Sesiyle uykuya dalmadan önce zor olsa da ona seslenmeyi başardım.

"Ben-ja...min" saçlarımdaki okşama gitti, huzurla yaslandığım göğüs kayboldu ve karanlık beni yutmadan önce sessizlik kalbimde ince bir acı yarası açtı.

Benjamin sustu, cevap vermedi. Ben yalnızlığın ortasında tek başıma kalakaldım.

×

O yıl rahatsızlığım sonrası Benjamin evime gelmedi. Onun yerine Denis durmadan etrafımda gezindi.

Aramalarıma sadece kısa mesajlarla döndü. İyileşmem için her şeyi kendi ayarladı ancak bizzat kendi gelmedi.

Durmadan işleri bahane etti.

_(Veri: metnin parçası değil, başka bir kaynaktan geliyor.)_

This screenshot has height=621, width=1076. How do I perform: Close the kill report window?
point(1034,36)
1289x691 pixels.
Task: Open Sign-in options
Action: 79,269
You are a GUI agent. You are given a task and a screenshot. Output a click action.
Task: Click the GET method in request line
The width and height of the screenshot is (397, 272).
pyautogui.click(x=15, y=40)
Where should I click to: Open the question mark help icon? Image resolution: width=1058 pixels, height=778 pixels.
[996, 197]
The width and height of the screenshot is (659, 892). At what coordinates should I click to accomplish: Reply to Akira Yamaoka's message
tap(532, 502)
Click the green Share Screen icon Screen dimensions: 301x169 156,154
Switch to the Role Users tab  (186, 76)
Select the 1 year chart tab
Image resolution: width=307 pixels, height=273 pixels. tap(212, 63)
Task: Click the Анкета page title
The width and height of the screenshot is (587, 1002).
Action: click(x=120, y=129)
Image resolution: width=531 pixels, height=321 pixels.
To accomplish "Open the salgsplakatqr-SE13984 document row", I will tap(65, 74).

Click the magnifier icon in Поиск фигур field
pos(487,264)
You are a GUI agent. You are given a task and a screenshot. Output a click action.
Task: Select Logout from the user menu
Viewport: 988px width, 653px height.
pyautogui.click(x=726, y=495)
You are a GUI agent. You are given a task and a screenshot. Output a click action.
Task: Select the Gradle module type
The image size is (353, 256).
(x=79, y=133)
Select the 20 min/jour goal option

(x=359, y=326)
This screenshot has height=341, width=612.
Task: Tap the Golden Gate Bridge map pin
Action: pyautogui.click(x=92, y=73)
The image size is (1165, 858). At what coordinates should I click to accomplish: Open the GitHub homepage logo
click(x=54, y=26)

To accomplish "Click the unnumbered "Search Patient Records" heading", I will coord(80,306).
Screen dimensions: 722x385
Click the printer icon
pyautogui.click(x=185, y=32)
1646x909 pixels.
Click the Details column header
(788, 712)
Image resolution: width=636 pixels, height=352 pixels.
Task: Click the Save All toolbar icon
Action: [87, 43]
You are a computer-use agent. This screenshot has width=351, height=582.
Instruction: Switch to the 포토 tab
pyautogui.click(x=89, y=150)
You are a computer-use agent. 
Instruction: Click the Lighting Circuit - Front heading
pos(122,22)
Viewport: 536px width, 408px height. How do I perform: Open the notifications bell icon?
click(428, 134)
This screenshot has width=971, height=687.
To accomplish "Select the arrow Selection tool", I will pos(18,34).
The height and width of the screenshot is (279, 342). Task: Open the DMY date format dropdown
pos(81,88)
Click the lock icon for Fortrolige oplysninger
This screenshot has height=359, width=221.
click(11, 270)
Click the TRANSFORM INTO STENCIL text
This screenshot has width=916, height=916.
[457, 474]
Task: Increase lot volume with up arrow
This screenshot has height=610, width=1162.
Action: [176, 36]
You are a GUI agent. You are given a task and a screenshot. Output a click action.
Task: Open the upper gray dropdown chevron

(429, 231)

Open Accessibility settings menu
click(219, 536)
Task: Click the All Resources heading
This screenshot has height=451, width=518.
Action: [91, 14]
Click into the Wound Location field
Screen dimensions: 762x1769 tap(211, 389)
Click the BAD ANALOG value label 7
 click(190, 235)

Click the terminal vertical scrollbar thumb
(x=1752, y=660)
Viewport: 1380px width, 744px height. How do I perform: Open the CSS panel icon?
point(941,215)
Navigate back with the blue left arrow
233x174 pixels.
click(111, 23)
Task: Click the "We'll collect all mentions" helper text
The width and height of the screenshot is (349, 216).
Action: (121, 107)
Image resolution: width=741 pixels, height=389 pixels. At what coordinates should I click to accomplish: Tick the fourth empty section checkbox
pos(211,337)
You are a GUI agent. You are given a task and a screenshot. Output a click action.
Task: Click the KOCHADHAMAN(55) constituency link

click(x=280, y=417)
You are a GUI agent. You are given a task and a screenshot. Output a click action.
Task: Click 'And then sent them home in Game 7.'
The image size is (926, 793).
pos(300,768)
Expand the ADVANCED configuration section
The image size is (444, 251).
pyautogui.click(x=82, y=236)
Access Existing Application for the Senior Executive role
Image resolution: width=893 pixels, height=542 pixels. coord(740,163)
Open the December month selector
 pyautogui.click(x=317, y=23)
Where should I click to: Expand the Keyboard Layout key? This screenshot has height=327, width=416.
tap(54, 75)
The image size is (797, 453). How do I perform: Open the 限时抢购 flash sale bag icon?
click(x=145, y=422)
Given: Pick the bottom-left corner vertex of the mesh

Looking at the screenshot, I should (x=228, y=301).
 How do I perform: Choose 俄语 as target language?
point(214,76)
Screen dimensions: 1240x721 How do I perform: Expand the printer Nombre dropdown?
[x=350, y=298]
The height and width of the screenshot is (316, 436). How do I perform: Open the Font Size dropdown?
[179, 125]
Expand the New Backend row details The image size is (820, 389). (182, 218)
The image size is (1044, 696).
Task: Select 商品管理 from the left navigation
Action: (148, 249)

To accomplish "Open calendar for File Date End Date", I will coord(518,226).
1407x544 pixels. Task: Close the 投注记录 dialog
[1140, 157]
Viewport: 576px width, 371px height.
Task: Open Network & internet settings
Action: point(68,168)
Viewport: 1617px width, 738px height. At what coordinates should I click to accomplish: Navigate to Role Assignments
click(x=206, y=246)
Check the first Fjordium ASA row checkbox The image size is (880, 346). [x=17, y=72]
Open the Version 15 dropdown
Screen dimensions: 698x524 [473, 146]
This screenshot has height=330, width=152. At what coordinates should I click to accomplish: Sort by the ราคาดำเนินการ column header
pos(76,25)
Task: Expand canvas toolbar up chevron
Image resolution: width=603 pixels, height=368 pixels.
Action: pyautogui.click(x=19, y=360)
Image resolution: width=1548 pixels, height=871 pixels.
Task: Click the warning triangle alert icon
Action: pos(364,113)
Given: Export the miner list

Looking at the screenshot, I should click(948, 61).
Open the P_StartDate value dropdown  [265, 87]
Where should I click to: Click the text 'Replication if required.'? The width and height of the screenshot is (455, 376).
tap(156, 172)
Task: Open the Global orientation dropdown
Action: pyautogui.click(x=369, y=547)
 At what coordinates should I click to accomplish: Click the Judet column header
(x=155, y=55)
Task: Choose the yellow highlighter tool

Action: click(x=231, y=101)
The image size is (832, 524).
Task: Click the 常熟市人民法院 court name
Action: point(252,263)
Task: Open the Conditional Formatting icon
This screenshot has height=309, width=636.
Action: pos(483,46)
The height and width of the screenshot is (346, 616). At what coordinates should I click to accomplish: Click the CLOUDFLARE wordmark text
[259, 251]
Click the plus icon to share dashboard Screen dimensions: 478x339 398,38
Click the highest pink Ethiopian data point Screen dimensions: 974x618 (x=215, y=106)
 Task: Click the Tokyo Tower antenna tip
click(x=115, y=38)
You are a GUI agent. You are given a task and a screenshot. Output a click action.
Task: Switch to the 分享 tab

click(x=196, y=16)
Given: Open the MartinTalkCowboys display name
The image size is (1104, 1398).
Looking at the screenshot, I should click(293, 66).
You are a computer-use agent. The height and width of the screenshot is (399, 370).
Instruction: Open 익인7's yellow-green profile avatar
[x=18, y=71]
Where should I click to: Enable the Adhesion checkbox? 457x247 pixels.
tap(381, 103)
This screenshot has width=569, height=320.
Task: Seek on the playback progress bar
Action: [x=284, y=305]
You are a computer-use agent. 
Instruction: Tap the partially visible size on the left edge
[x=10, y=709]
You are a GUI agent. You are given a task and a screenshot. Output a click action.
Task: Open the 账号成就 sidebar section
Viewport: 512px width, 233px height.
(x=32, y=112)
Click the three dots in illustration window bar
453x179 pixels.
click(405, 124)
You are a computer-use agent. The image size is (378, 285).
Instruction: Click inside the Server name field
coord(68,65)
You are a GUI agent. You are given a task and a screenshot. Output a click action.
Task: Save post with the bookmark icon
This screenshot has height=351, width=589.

Hatta bir noktadan sonra benimle iletişime girmeyi bile bıraktı.

"Çok işim var," demişti en son konuşmasında. "Acil bir şey olursa yardımcılar, bakıcılar ilgilenir. Onlar yoksa zaten Denis Bey var. Uzunca bir süre iletişime geçemeyebilirim seninle, iyileşmeye bak."

Mesafeli, soğuk sesi kulağımda çınlıyordu sanki.

Benjamin altı ay boyunca çok nadir iletişime geçti. Tamamı kendi isteğiyleydi. Geri kalan zamanda ne kadar istersem isteyeyim bana ulaşmadı.

İlkbaharı ilk kez bu kadar mutsuz geçiriyordum. Hiçbir şey beni mutlu etmiyordu.

En önemlisi de artık rüyalarım kabuslara evrilmişti ve babamın yerini Benjamin'in ızdırap veren sesi almıştı. Hiç durmadan hayal kırıklığıyla bana sesleniyordu ve ben ona ulaşamadan karanlık tarafından yutuluyordum.

Benjamin gittiği andan itibaren en son o saçımı okşadığı vakit gördüğüm annem de beni terk etmişti.

Acı vericiydi, o yıl sadece mutsuzdum.

Önceki bölümde Vincent'in gördüğü rüya

Yaa nasılmış Vinvin bey arkada bırakılan olmak?